Joan Mondale, left, with her husband then-Vice President Walter and Rosalynn and Jimmy Carter. Credit: National Archives/Wikimedia
Joan Mondale, wife of former senator, vice president and presidential candidate Walter Mondale, died at 83 Monday.
First Ladies are often in the public eye, vice-presidential wives seldom. But Joan Mondale gained national recognition as a supporter of the arts — in fact became known as Joan of Arts. She played the traditional role of supportive political wife but also was actively involved on her own in the equal pay and Equal Rights Amendment movements.
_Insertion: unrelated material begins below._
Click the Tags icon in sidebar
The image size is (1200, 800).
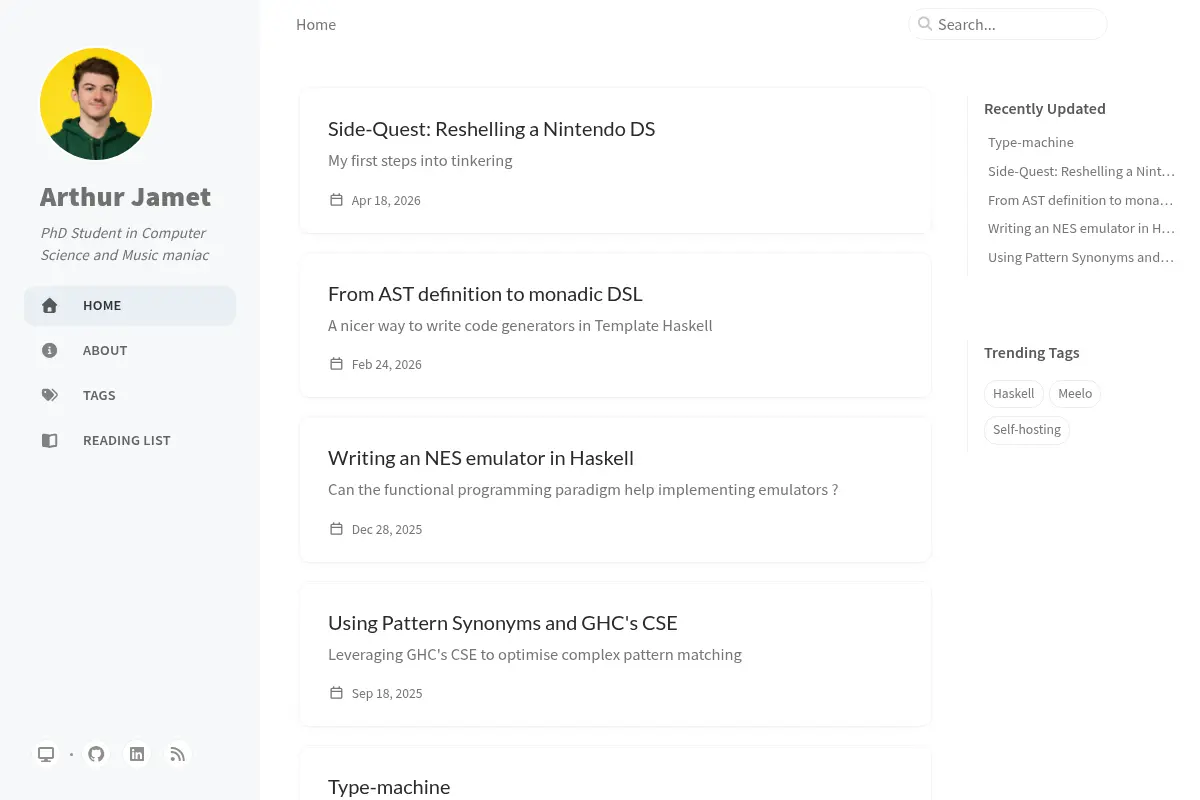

She (as her husband) was an honorable, principled person in what in recent years has become a cynical, degraded national politics. Nothing flashy about them; just good people dedicated to service.
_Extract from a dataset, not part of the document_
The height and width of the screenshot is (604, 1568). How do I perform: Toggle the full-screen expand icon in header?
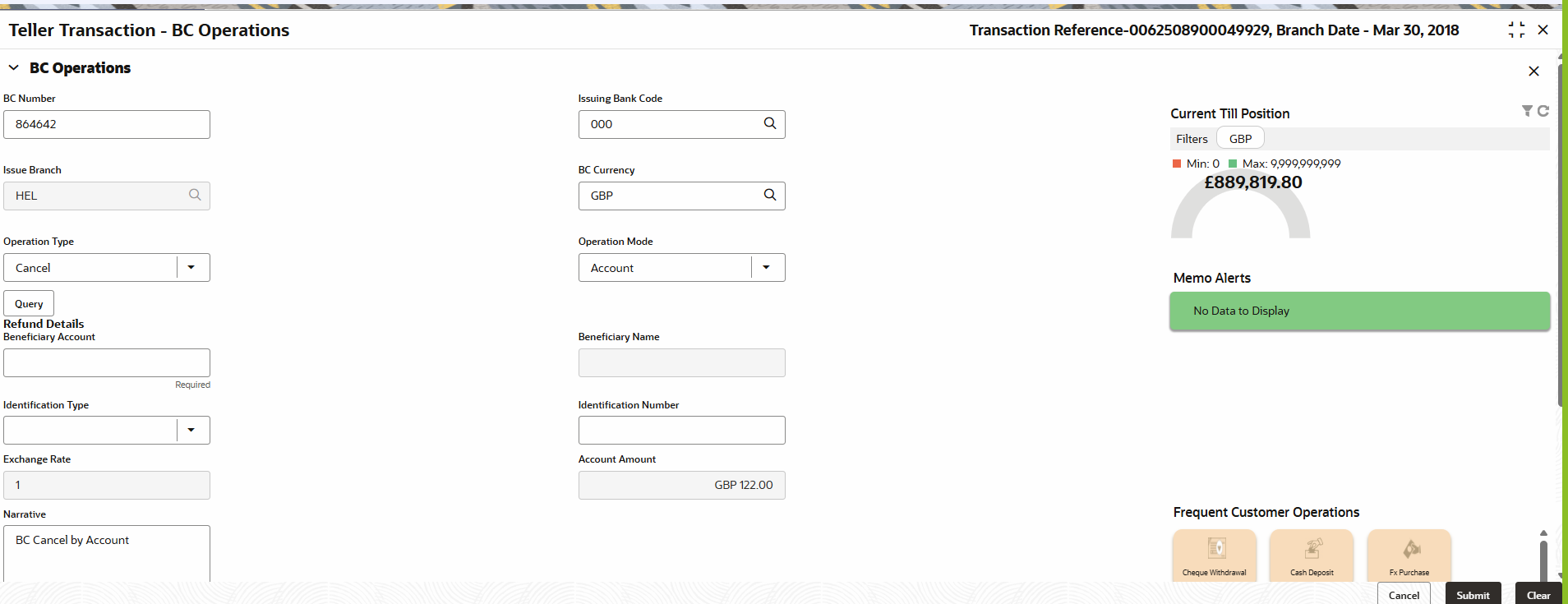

Joan Mondale, the daughter of a minister, was born in Eugene, Ore., and moved with her parents to other state as her father moved to new pastorates. They eventually came to Minnesota, where her father was chaplain of Macalester College in St. Paul, where Walter Mondale was a student. (His father, too, was a minister).They didn't meet until college.
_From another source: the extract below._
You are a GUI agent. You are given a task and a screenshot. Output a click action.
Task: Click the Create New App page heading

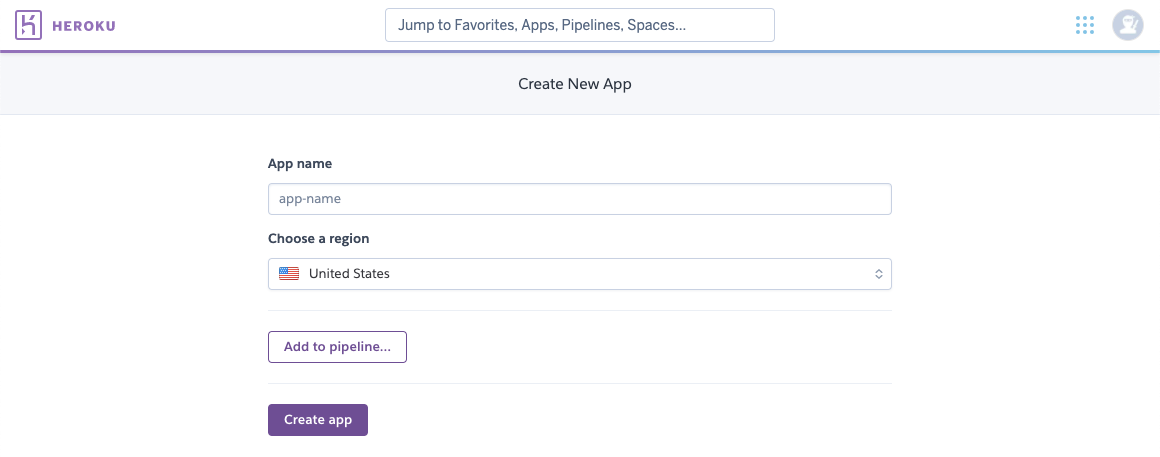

They were married after a brief courtship. Fritz Mondale would become Minnesota's attorney general and, then, was appointed to the U.S. Senate seat vacated by Hubert Humphrey when Humphrey was elected vice president in 1964. He would remain in the Senate until 1976, when chosen by presidential candidate Jimmy Carter to be his running mate. During those years the Mondales lived in Washington, D.C.'s close-in Cleveland Park neighborhood, where Joan Mondale, a ceramicist, was active in school arts programs and volunteered at the National Gallery of Art.
Both Mondales took on active roles in the Carter presidency. Carter, inexperienced in national policy and politics, turned often to Mondale for counsel and help. The Mondales became the first occupants of the vice-presidential mansion on the Naval Observatory grounds on Massachusetts Avenue, which previously had housed the Chief of Naval Operations and his family. (Vice Presidents, until then, had lived in their own private residences, ranging from mansions to modest apartments, depending on their personal financial status). Joan Mondale immediately set about filling the mansion with American arts and crafts of all kinds. A Chihuly piece sat on a grand piano,
She also visited museums, galleries, and schools in the 50 states to encourage and give recognition to achievement in the arts and crafts. President Carter named her honorary chair of the federal Council on Arts and Humanities.
I first met Fritz Mondale in 1964, when I was coordinating a campaign to gain the Democratic vice presidential nomination for Humphrey and Mondale was Minnesota's earnest young attorney general. We traveled together that summer to Atlantic City to set up a Humphrey convention/campaign headquarters at the Shelburne Hotel. I would see and work with him often in ensuing years. I knew Joan Mondale less well but observed that theirs was a devoted marriage and that she had a productive, independent role in politics and the arts.
After his 1984 defeat for the presidency by Ronald Reagan, Fritz Mondale eventually became U.S. Ambassador to Japan. Joan Mondale wrote regular dispatches from Tokyo for a Minneapolis newspaper which, later, would become a book.
I last saw her, with her husband, several years ago at Hamline University in St. Paul at the advance screening of a film biography of Humphrey to be shown on PBS stations nationally. Afterward they talked not about themselves but with excitement about the civil-rights, social-justice era portrayed in the film and how energizing it was to be reimmersed in it, if only for an evening.
The Mondales had three children, one of whom, Eleanor, died after a long battle against brain cancer in 2011. Fritz Mondale maintains a law office in Minneapolis and remains an active citizen there.